- **Task statement**:
Put the items below, from the start through the line that contains "click(132, 480)", into a numbered list, omitting blank lines. Leave out the pictures.

A block of data:
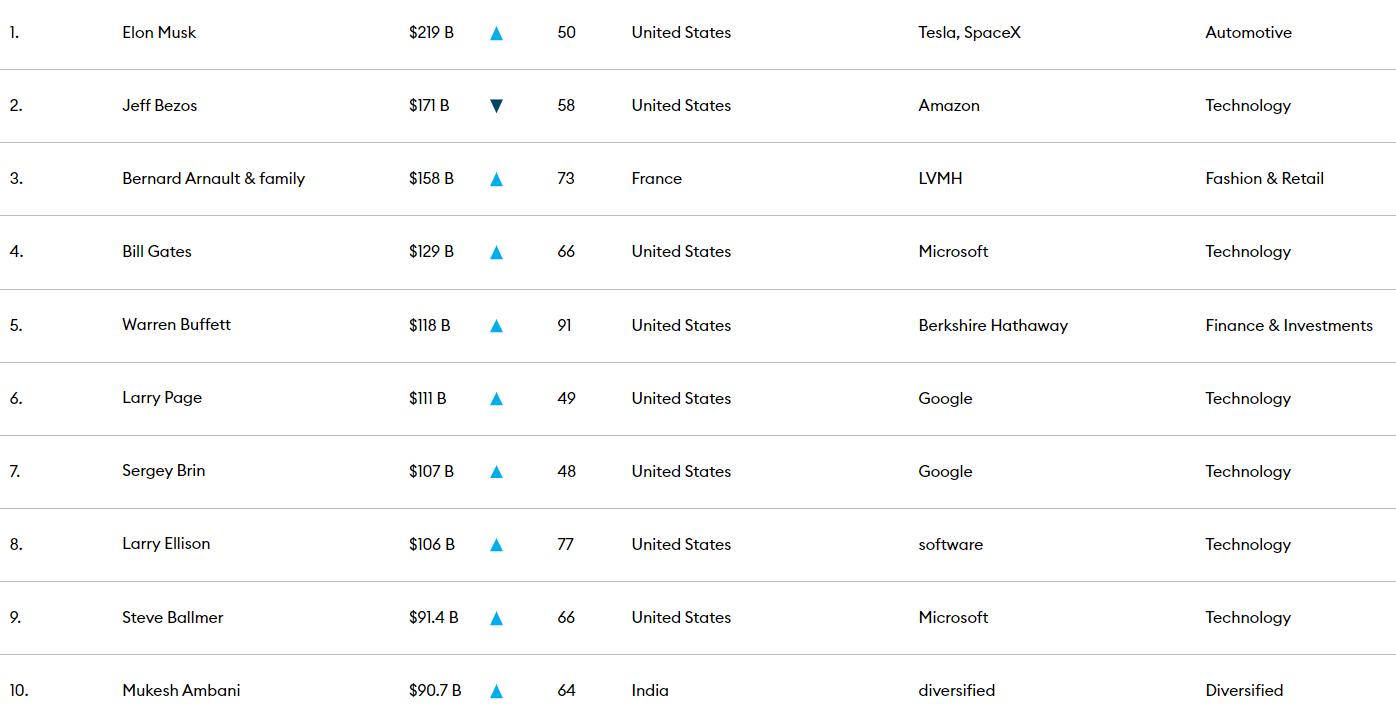The image size is (1396, 727).
Task: Click the Tesla, SpaceX source text
Action: [x=969, y=32]
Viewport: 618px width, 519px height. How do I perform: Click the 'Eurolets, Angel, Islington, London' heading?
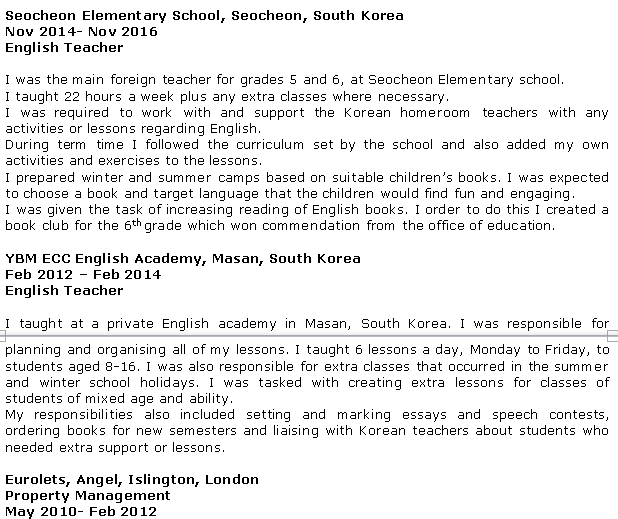click(132, 480)
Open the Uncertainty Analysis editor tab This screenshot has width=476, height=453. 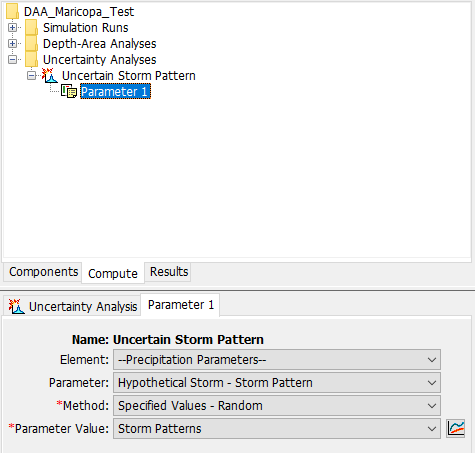coord(73,306)
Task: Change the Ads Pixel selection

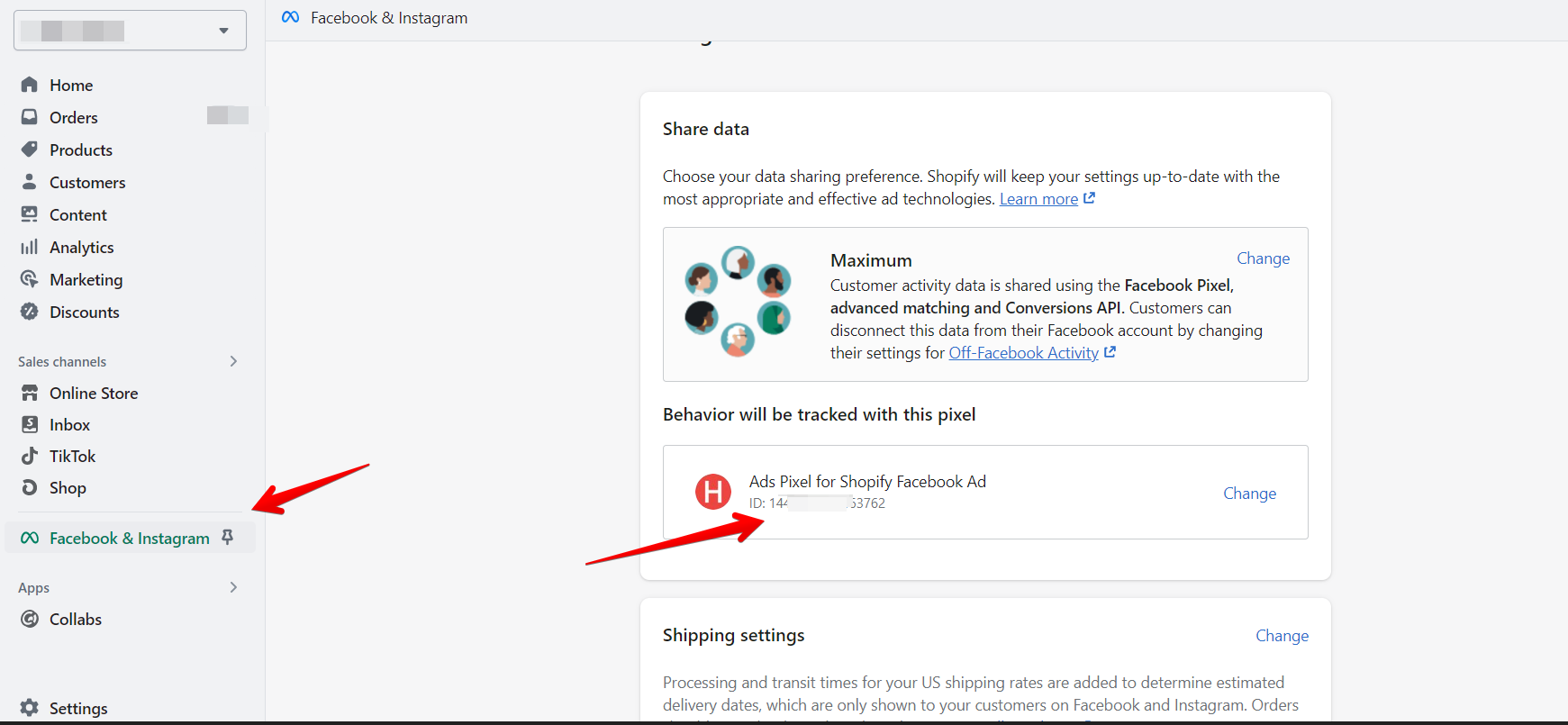Action: 1249,494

- **Exercise response**:
1. The image size is (1396, 727).
2. Task: Click the Tesla, SpaceX source text
3. Action: [x=969, y=32]
4. Viewport: 618px width, 519px height. How do I perform: Click the 'Eurolets, Angel, Islington, London' heading?
5. click(132, 480)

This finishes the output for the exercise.